Ночь была безоблачной, наполненной ярким светом огромной полной луны. В такую ночь на улицах легко можно обойтись без факелов и масляных светильников. Если бы на пути женщины, которая брела с младенцем на руках по тихим улицам спящего города, не оказалось источников света, она могла бы вовремя заметить нависшую тень опасности.
Согревая дыханием свои похолодевшие пальцы и ручки крохотной дочери, Ланда шла от подруги по ночному Маэлинну к той дыре, которую в последнее время называла своим домом. Поздние прогулки давно стали для неё обычным делом, так как Ланда работала вечерами и ночами, отдавая чужим мужчинам своё тело и душевное тепло.
«Ещё немного подзаработаю, и смогу убраться отсюда куда-нибудь подальше. Забыть всё и зажить там, где никто меня не знает», – думала она, цепляясь за мысли о лучшем будущем.
Признаться, Ланда мало что умела в жизни, однако была достаточно молода и красива, чтобы собой торговать. Её необычная, экзотическая для этих мест внешность с аккуратным личиком и томными раскосыми глазами привлекала гостей борделя, сделав Ланду яркой жемчужиной в небольшом цветнике Себастьяна Коффа. В её тяжелом положении Ланда оказалась удачной находкой для торговца утехами. Когда Себастьян приметил иноземку на улицах Маэлинна, та была в полном отчаянии. Её история любви и беззаветного доверия прогорела едва начавшись. Ланда быстро наскучила тому, кто увёз её из родного дома в чужую страну, вопреки воле семьи. Она оказалась брошенной в незнакомом месте, едва понимала язык и не могла заработать себе на хлеб. Другой работы здесь для чужеземки не нашлось.
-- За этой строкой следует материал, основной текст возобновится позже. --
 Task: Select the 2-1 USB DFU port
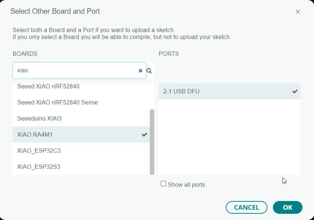click(x=229, y=91)
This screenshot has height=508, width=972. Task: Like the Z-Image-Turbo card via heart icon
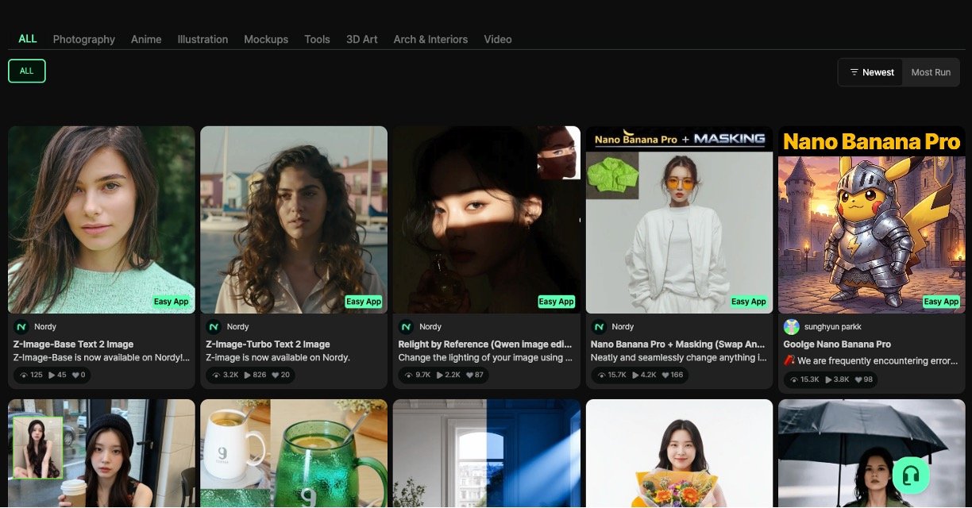(276, 375)
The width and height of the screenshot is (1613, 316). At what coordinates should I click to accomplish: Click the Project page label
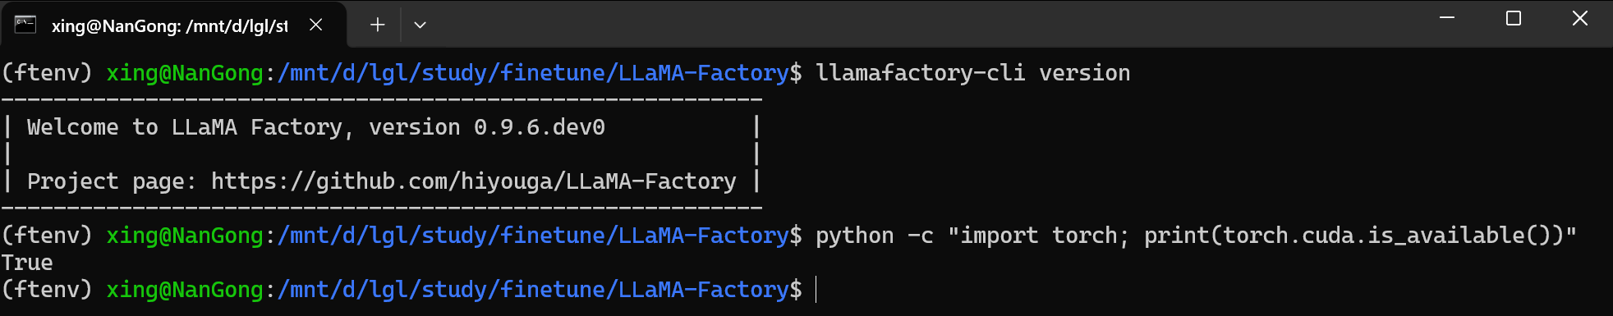coord(113,181)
Так Ланда жила уже четыре года, и каждый день она повторяла себе, что выберется из выгребной ямы, куда её опрокинула жизнь. Единственным светлым моментом в её истории стала годовалая дочь. Несмотря на то что Ланда оказалась в крайней нищете, на долгое время лишилась заработка и села на шею добросердечной подруги, с которой теперь вынуждена была оставлять младенца, она ни разу не пожалела о своем решении родить ребёнка, вопреки воле Себастьяна. Ей безумно хотелось любви. Не той физической пародии на чувство, которую предлагали опостылевшие гости борделя. От работы за закрытыми дверями юдоли разврата Ланду воротило, как и от мужчин, которых она встретила на своём пути. Ей была нужна та любовь, которую могло дать лишь дитя. Больше всего на свете Ланда хотела ощущать себя важной и нужной хотя бы кому-то. Дочка придавала жизни матери смысла, иначе бы Ланда не выдержала тяжёлого бытия. Теперь ей нужно было держаться и продолжать существовать для них обеих.
– Ещё немного, и мама заберёт тебя из этого гадюшника. Мы вырвемся из когтей проклятого Бастьена и забудем этот город как страшный сон, – шептала женщина, целуя холодный нос дочери.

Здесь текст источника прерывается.